- _INSTRUCTIONS TO FOLLOW_
Reproduce exactly, and only, the lines below from the one containing "Spiritus (814, 20)" through the one containing "Zur Übersichtsseite aller Hss... (123, 225)".

-*-

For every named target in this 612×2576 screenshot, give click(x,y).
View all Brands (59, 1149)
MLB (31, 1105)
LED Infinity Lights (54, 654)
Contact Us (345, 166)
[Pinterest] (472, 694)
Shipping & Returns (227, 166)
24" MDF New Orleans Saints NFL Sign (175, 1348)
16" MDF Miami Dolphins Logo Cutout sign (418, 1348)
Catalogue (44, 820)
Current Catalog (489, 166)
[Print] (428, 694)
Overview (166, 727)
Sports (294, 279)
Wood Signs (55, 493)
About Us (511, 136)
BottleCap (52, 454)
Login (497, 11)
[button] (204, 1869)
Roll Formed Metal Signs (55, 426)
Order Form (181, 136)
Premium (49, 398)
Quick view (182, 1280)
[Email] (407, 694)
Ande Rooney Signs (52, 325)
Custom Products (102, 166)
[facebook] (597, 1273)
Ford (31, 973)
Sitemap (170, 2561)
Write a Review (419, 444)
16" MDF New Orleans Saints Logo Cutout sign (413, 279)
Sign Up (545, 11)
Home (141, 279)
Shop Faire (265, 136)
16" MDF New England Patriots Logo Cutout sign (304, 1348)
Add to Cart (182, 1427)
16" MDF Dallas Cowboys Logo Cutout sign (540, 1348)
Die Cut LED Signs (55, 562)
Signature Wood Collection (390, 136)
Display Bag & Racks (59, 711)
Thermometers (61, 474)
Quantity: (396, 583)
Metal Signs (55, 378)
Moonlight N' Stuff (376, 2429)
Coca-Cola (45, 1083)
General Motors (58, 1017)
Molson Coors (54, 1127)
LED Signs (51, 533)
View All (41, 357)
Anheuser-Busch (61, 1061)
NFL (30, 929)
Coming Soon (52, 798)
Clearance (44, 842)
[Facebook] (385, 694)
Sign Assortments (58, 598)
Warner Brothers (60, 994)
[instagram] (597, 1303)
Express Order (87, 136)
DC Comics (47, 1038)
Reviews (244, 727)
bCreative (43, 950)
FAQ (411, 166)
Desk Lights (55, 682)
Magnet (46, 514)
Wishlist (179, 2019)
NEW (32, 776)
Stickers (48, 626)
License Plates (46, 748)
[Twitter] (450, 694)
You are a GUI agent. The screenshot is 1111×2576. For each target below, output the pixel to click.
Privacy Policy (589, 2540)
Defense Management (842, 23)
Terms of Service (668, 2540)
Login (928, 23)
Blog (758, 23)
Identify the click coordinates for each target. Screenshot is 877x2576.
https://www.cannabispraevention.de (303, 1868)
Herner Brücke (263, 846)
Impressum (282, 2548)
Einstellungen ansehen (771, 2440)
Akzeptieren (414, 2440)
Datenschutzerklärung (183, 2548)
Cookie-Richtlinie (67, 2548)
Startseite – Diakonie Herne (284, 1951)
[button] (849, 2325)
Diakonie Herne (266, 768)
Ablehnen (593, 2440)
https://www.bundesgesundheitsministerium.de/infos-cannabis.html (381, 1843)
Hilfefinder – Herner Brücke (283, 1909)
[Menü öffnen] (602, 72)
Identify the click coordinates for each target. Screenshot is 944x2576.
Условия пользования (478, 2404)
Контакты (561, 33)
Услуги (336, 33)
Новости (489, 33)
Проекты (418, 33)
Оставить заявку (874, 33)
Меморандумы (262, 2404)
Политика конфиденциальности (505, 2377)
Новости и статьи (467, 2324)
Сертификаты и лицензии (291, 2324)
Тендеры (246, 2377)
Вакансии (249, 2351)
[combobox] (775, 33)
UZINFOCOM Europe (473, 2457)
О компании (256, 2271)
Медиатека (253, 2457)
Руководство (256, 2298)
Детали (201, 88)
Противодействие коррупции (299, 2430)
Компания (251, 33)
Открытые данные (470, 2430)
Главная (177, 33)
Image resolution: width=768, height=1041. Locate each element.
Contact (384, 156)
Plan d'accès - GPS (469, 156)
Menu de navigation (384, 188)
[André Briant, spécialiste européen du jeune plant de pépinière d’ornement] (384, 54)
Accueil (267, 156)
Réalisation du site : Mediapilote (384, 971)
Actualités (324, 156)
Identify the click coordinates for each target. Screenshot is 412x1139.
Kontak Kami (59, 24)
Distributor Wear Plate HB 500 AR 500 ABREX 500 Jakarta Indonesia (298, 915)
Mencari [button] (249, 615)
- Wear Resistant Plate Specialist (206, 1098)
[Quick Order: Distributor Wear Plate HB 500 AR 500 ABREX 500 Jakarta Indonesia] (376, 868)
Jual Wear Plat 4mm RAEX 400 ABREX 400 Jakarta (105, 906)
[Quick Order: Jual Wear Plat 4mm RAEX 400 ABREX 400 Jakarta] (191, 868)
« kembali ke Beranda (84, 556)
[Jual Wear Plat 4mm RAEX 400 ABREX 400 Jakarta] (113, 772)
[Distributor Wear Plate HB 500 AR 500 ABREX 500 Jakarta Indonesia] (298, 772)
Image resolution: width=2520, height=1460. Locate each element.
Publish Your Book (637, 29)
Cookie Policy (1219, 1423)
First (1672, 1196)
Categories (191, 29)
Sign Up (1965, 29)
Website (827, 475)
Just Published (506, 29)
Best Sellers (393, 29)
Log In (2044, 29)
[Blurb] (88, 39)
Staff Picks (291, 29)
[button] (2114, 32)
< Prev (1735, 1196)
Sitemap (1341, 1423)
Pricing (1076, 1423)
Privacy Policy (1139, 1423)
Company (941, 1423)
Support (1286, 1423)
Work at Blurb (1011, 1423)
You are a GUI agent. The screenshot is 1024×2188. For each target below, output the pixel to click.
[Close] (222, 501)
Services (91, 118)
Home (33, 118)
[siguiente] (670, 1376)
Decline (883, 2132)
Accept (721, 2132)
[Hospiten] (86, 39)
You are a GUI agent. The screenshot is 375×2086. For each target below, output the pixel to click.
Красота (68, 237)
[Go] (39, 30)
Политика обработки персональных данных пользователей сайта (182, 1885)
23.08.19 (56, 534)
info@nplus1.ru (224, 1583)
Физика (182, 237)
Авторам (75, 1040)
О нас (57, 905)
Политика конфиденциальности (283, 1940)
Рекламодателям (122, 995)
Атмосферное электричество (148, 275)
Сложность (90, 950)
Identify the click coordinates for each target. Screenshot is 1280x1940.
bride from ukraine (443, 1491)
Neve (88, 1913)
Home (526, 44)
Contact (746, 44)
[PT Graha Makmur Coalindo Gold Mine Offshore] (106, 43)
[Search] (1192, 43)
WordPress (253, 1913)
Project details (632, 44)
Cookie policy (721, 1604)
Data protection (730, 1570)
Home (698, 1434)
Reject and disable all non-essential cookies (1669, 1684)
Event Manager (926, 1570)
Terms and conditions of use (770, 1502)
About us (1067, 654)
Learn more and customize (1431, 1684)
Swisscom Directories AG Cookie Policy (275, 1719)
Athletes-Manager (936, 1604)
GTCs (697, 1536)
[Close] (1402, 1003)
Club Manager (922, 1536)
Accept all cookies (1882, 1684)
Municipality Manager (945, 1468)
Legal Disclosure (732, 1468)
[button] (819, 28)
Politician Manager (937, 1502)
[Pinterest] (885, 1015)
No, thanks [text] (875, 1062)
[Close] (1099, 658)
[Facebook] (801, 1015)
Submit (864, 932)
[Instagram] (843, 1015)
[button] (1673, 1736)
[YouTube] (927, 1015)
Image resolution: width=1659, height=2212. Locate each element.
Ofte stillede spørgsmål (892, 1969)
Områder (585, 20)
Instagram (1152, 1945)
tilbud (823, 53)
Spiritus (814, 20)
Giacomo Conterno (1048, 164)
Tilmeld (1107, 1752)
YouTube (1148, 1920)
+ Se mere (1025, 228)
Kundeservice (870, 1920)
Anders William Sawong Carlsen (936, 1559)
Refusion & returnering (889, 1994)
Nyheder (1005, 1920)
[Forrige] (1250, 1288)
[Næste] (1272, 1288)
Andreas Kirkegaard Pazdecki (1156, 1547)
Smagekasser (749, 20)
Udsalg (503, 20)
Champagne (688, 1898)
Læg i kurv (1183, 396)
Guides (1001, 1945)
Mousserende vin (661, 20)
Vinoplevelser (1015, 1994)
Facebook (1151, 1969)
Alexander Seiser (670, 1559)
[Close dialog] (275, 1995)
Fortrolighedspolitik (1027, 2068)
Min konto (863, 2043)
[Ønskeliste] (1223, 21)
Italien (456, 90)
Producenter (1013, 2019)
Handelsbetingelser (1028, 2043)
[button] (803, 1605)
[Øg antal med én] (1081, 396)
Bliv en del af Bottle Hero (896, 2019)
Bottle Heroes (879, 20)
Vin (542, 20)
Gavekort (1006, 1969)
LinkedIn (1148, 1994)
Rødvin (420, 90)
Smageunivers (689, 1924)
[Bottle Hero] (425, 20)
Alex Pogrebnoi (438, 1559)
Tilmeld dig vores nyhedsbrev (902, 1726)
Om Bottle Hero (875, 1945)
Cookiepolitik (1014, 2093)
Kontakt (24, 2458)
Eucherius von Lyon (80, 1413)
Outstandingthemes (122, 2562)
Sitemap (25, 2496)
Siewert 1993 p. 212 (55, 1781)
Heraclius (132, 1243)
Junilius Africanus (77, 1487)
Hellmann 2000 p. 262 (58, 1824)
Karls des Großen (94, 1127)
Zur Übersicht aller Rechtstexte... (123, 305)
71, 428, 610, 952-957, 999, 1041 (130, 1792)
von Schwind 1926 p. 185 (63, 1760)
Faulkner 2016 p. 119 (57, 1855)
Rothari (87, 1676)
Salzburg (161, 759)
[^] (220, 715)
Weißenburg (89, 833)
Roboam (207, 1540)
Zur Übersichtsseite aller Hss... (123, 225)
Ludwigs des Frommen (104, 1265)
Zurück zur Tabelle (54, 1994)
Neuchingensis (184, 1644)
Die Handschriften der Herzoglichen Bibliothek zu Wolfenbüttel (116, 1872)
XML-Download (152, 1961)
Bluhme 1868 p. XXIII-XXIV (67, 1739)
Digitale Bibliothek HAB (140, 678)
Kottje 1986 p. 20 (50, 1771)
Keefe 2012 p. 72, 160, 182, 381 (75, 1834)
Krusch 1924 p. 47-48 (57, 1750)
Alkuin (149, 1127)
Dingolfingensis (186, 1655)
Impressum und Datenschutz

-*-

- _PROBLEM SOLUTION_
Spiritus (814, 20)
Giacomo Conterno (1048, 164)
Tilmeld (1107, 1752)
YouTube (1148, 1920)
+ Se mere (1025, 228)
Kundeservice (870, 1920)
Anders William Sawong Carlsen (936, 1559)
Refusion & returnering (889, 1994)
Nyheder (1005, 1920)
[Forrige] (1250, 1288)
[Næste] (1272, 1288)
Andreas Kirkegaard Pazdecki (1156, 1547)
Smagekasser (749, 20)
Udsalg (503, 20)
Champagne (688, 1898)
Læg i kurv (1183, 396)
Guides (1001, 1945)
Mousserende vin (661, 20)
Vinoplevelser (1015, 1994)
Facebook (1151, 1969)
Alexander Seiser (670, 1559)
[Close dialog] (275, 1995)
Fortrolighedspolitik (1027, 2068)
Min konto (863, 2043)
[Ønskeliste] (1223, 21)
Italien (456, 90)
Producenter (1013, 2019)
Handelsbetingelser (1028, 2043)
[button] (803, 1605)
[Øg antal med én] (1081, 396)
Bliv en del af Bottle Hero (896, 2019)
Bottle Heroes (879, 20)
Vin (542, 20)
Gavekort (1006, 1969)
LinkedIn (1148, 1994)
Rødvin (420, 90)
Smageunivers (689, 1924)
[Bottle Hero] (425, 20)
Alex Pogrebnoi (438, 1559)
Tilmeld dig vores nyhedsbrev (902, 1726)
Om Bottle Hero (875, 1945)
Cookiepolitik (1014, 2093)
Kontakt (24, 2458)
Eucherius von Lyon (80, 1413)
Outstandingthemes (122, 2562)
Sitemap (25, 2496)
Siewert 1993 p. 212 (55, 1781)
Heraclius (132, 1243)
Junilius Africanus (77, 1487)
Hellmann 2000 p. 262 (58, 1824)
Karls des Großen (94, 1127)
Zur Übersicht aller Rechtstexte... (123, 305)
71, 428, 610, 952-957, 999, 1041 (130, 1792)
von Schwind 1926 p. 185 (63, 1760)
Faulkner 2016 p. 119 (57, 1855)
Rothari (87, 1676)
Salzburg (161, 759)
[^] (220, 715)
Weißenburg (89, 833)
Roboam (207, 1540)
Zur Übersichtsseite aller Hss... (123, 225)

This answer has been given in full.